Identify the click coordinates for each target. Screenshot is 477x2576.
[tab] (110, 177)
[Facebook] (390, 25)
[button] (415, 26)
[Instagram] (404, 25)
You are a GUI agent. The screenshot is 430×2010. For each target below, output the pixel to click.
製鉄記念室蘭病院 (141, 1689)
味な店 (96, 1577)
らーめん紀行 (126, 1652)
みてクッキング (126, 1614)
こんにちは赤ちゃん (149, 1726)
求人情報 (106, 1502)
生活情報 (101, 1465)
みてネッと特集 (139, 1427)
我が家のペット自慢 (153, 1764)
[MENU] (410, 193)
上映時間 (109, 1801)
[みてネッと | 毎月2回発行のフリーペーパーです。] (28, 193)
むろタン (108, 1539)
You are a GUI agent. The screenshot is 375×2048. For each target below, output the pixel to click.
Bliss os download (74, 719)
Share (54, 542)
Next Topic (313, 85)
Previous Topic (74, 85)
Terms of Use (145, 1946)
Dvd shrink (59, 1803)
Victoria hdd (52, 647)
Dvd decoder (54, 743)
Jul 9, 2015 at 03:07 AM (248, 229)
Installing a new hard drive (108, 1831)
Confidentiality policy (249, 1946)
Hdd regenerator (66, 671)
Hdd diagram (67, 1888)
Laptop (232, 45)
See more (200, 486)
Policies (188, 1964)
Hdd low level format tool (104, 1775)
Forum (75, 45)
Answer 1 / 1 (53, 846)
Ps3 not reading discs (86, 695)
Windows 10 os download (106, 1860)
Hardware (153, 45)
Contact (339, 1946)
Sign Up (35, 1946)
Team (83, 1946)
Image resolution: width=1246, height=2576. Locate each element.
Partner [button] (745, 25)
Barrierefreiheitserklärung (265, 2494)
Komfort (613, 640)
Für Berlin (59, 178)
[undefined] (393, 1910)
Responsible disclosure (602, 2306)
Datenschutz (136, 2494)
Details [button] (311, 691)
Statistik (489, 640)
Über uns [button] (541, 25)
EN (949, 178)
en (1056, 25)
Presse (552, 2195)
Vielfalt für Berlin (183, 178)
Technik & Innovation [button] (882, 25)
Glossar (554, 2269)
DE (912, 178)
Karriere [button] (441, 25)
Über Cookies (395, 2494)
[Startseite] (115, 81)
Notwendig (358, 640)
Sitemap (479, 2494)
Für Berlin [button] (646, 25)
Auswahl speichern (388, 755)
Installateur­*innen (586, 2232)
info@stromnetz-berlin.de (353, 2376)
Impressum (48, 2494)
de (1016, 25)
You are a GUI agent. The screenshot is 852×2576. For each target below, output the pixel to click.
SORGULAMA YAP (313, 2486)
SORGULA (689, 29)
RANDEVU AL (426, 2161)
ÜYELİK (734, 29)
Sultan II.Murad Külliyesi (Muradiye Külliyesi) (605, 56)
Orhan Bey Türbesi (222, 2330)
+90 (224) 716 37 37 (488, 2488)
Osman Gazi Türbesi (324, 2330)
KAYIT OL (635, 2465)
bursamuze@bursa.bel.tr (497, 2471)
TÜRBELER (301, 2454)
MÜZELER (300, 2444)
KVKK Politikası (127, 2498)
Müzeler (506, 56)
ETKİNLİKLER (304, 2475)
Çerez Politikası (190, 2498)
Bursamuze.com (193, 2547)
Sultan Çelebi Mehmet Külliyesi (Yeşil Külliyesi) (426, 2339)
---+---
● **EXERCISE REQUIREMENTS**
Using the records above, set down exactly the lines from the one with "Hardware (153, 45)" through the one with "de (1016, 25)", inclusive, and nothing more.

● **SOLVED PROBLEM**
Hardware (153, 45)
Contact (339, 1946)
Sign Up (35, 1946)
Team (83, 1946)
Image resolution: width=1246, height=2576. Locate each element.
Partner [button] (745, 25)
Barrierefreiheitserklärung (265, 2494)
Komfort (613, 640)
Für Berlin (59, 178)
[undefined] (393, 1910)
Responsible disclosure (602, 2306)
Datenschutz (136, 2494)
Details [button] (311, 691)
Statistik (489, 640)
Über uns [button] (541, 25)
EN (949, 178)
en (1056, 25)
Presse (552, 2195)
Vielfalt für Berlin (183, 178)
Technik & Innovation [button] (882, 25)
Glossar (554, 2269)
DE (912, 178)
Karriere [button] (441, 25)
Über Cookies (395, 2494)
[Startseite] (115, 81)
Notwendig (358, 640)
Sitemap (479, 2494)
Für Berlin [button] (646, 25)
Auswahl speichern (388, 755)
Installateur­*innen (586, 2232)
info@stromnetz-berlin.de (353, 2376)
Impressum (48, 2494)
de (1016, 25)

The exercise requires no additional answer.